One of the most recognizable structures in all of Shaughnessy is Canuck Place Children’s Hospice on Matthews Street.

The house was built in 1910, by retired lumber baron William Lamont Tait who dubbed the grand home Glen Brae and lined it with a wrought iron fence imported from Scotland. Today, the mansion is a home-away-from-home for children with terminal illnesses and their families.

But prior to 1995, the former mansion had an interesting, if not dark history.

The final owner of the home, Elisabeth Wlosinski, willed Glen Brae to the city in 1991. After completing $5 million in renovations, the doors of Canuck Place opened in 1995.

When Tait built the opulent home, he included two large domes in the roof, which years later led locals to give the mansion the unfortunate nickname “Mae West House,” after the buxom American movie star popular in the 1930s.

According to the late historian Chuck Davis, Tait died in 1919 followed by his wife the next year, leaving the lavish mansion and grounds to fall into disrepair. It also left the home available for lease and as Davis writes in his book, The Chuck Davis History of Metropolitan Vancouver, in the fall of 1925, members of the Invisible Empire of the Kanadian Knights of the Ku Klux Klan “paraded en masse up Granville Street to take up residence in their gorgeous new headquarters.”

Davis writes the KKK caught the attention of Vancouver media when members of the vigilante group dressed in their hooded robes and kidnapped a Chinese houseboy who worked in the house where Janet Smith was murdered. Smith was a 22-year-old Scottish nursemaid employed by the prominent Baker family, exporters of pharmaceuticals.
* * * * * * * * *
## Tasks and exercises:
A: List every four-digit year that appears in the Glen Brae text, in the order each first appears.
B: Reproduce word for word the part of the Glen Brae text that opens with the words containing "One of the most" and closes with "in the 1930s.".
Use nothing but the Glen Brae text as your source.

## Data for analysis:
* * * * * * * * *
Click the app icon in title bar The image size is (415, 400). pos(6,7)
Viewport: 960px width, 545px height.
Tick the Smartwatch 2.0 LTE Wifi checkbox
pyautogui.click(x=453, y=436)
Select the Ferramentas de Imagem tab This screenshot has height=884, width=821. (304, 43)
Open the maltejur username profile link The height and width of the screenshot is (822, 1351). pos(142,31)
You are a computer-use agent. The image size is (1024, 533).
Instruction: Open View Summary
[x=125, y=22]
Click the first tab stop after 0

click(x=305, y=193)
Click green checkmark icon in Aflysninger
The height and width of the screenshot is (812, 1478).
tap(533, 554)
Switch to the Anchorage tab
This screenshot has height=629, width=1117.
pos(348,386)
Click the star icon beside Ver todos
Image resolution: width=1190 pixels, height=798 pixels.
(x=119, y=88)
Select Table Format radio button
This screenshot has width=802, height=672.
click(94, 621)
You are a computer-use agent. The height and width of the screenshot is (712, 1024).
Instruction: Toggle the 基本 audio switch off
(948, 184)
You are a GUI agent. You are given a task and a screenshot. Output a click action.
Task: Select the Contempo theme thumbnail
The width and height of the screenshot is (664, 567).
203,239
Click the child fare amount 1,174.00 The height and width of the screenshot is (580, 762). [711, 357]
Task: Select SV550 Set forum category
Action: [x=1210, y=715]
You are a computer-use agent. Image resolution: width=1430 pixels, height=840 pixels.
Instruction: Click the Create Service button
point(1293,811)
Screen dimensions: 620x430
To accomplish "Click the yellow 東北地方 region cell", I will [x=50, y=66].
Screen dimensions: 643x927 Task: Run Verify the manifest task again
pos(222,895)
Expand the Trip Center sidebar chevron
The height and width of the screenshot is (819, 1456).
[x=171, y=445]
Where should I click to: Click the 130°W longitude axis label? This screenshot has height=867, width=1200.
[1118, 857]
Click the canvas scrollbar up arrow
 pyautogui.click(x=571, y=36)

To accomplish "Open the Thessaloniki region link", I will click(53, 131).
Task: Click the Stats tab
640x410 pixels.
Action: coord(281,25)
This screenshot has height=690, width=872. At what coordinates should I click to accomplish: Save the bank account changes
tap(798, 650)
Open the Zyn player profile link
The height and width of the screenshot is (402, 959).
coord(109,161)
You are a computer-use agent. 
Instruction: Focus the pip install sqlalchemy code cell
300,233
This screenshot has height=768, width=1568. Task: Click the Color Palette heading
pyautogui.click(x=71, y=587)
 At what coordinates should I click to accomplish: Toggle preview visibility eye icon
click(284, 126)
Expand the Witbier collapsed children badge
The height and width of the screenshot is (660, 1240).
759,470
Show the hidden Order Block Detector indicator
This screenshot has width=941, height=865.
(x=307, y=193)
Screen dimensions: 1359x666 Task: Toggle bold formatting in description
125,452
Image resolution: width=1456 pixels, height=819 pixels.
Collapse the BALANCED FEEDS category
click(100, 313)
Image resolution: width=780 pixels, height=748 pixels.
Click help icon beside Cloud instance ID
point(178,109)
* * * * * * * * *
## Solutions by task:
A: 1910, 1995, 1991, 1919, 1925

B:
One of the most recognizable structures in all of Shaughnessy is Canuck Place Children’s Hospice on Matthews Street.

The house was built in 1910, by retired lumber baron William Lamont Tait who dubbed the grand home Glen Brae and lined it with a wrought iron fence imported from Scotland. Today, the mansion is a home-away-from-home for children with terminal illnesses and their families.

But prior to 1995, the former mansion had an interesting, if not dark history.

The final owner of the home, Elisabeth Wlosinski, willed Glen Brae to the city in 1991. After completing $5 million in renovations, the doors of Canuck Place opened in 1995.

When Tait built the opulent home, he included two large domes in the roof, which years later led locals to give the mansion the unfortunate nickname “Mae West House,” after the buxom American movie star popular in the 1930s.